# DATA SUPPLIED
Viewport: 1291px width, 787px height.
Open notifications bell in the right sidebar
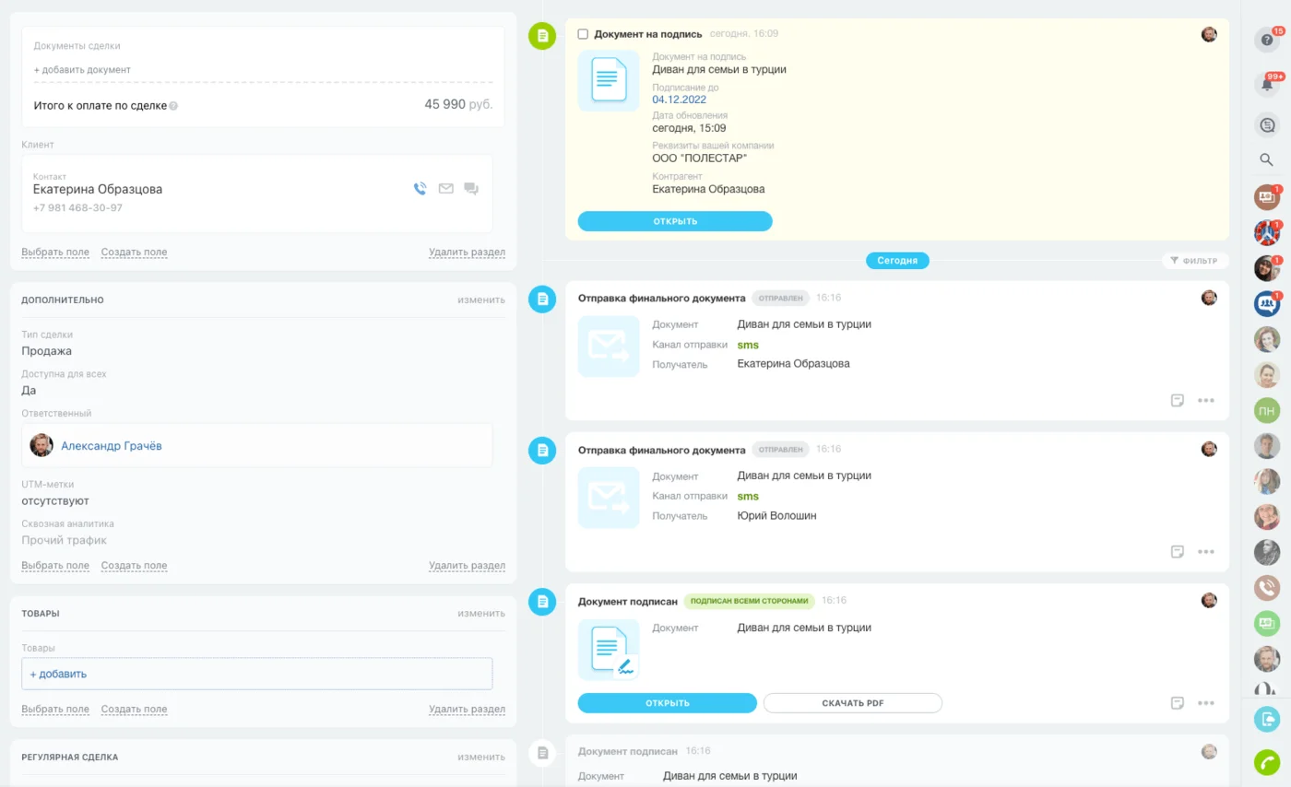click(1266, 84)
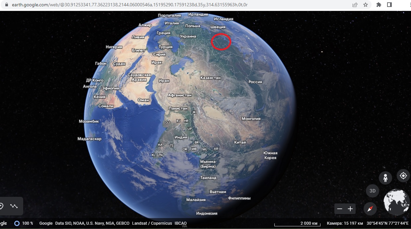Click the Индия label on globe

(x=181, y=137)
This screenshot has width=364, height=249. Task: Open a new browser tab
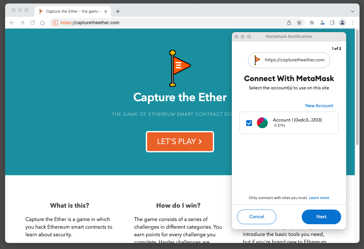pyautogui.click(x=118, y=11)
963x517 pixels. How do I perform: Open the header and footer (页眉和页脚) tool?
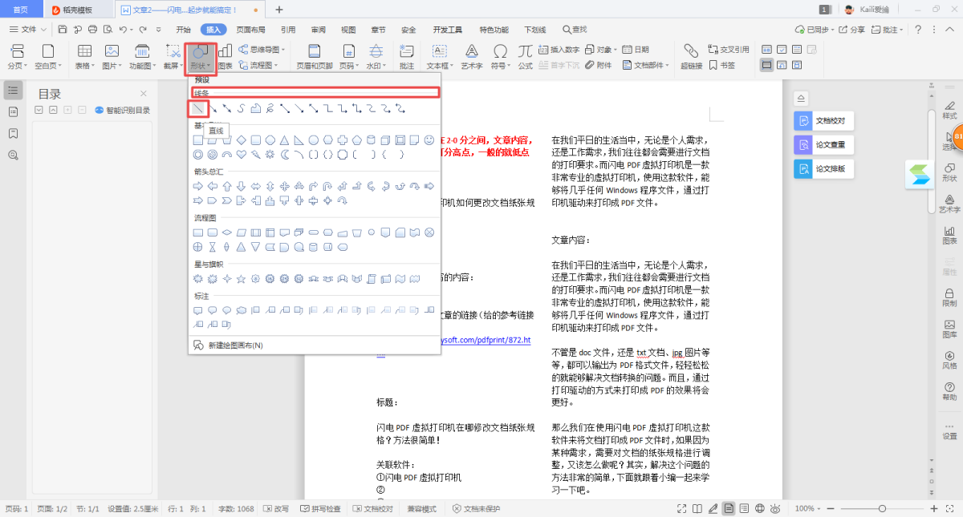click(315, 56)
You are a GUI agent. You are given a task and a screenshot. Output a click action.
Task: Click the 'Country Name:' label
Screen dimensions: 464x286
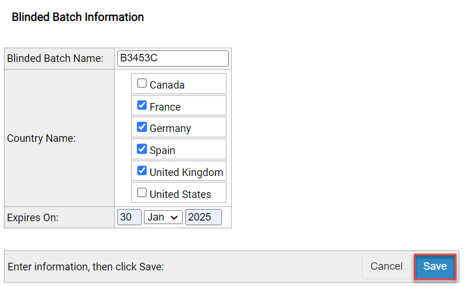41,139
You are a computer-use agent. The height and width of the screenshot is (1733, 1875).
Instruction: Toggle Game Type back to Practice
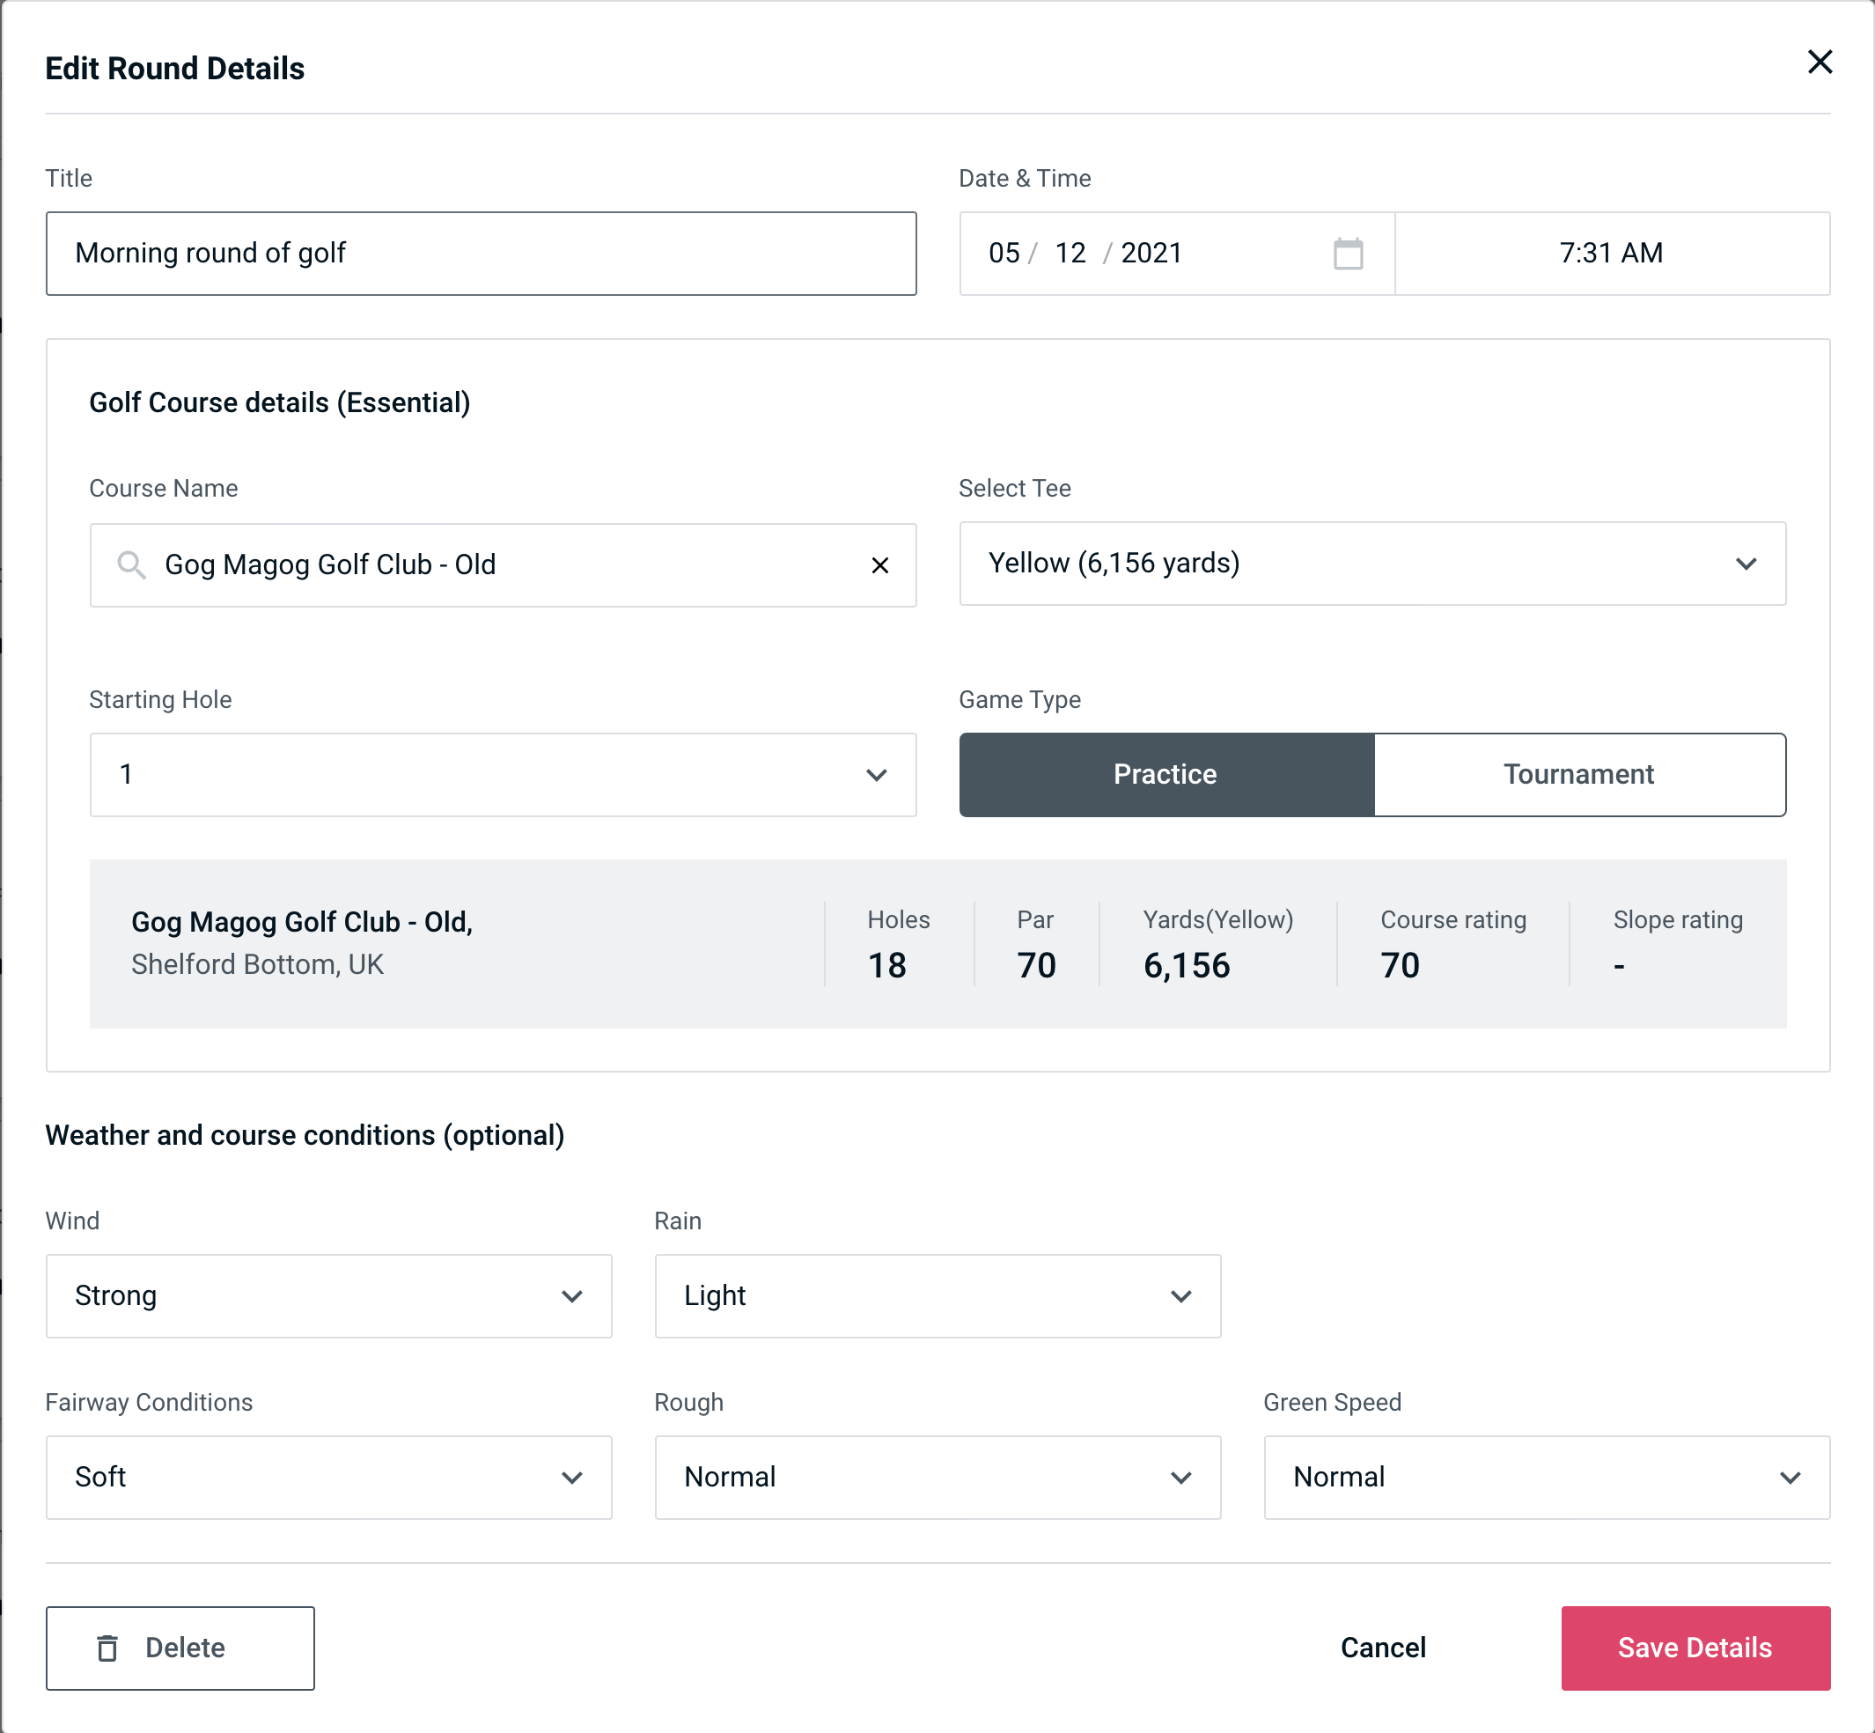[x=1164, y=774]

# YOUR ASSIGNMENT
Scan the lines above, and whenever one holds the string "agent", copy it.

# SOLUTION FOR THIS TASK
You are a GUI agent. You are given a task and a screenshot. Output a click action.
You are a computer-use agent. The height and width of the screenshot is (1733, 1875).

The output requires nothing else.